Banco Master shows what the regulator hopes to avoid. In a few years, the lender became one of the biggest issuers of FGC-backed deposits, raising tens of billions of reais through online marketplaces and offering as much as 150 per cent of the CDI. The model looked solid but was built on shaky ground: more than four-fifths of liabilities were insured deposits. A sudden loss of confidence could have forced the FGC to intervene on an unprecedented scale, spilling stress into peers that rely on the same channels.

To curb such excesses, the Central Bank introduced what supervision director Ailton Aquino called a “double brake” in the FGC framework, unveiled during a press briefing in São Paulo on November 12. The first — the speed bump — lowers the tolerance threshold, forcing banks to pay extra into the fund earlier when they accelerate too hard on guaranteed funding. The second — the parking zone — compels them to post government bonds once leverage exceeds ten times adjusted equity.

The measure is pre-emptive, covering 28 lenders among some 250 participants. A few must post collateral for the first time since the fund’s creation in 1995. The FGC thus shifts from safety net to prudential instrument, part of the regulator’s toolkit for defusing risks before they explode.

The backdrop is the same: the rise of investment platforms. They have opened the gates of the capital market to retail investors — from fixed income and structured notes to funds and equities.

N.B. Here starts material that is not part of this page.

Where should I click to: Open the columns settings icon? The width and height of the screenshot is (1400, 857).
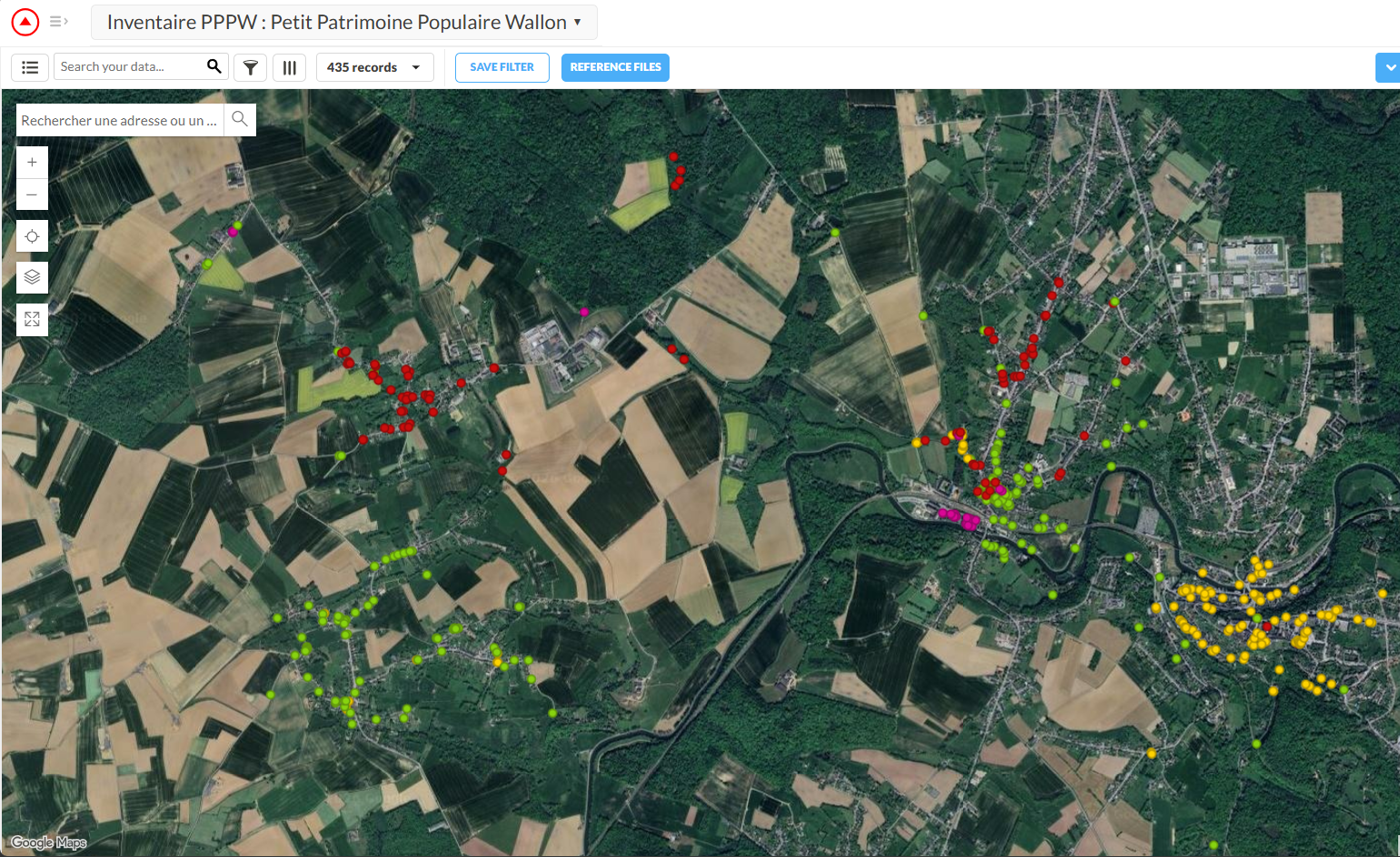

Yet their reach has concentrated funding flows into the hands of a few distributors — a new kind of systemic dependency, faster and less visible than before.

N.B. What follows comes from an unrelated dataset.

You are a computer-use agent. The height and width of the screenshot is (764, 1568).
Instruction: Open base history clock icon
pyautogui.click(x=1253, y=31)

The Central Bank does not name names, but the market knows who rules retail funding: Bradesco, Itaú, BTG Pactual, XP, Nubank and Safra.

According to the Financial Stability Report, platform-based funding has doubled in two years to about R$250bn, and more than a dozen banks now rely on it for over 80 per cent of their funding. Speed and concentration make these channels both efficient and fragile — a blessing in calm waters, a curse in storms.

Just recall the structured notes linked to Ambipar and Braskem: legitimate products that, once mass-marketed without proper warnings, inflicted losses on retail investors. The problem is not the instrument but the creativity that sells it.

The Central Bank has installed its speed bumps to prevent skids — and reminded markets that, in times of abundant liquidity and imagination, prudence remains monetary policy.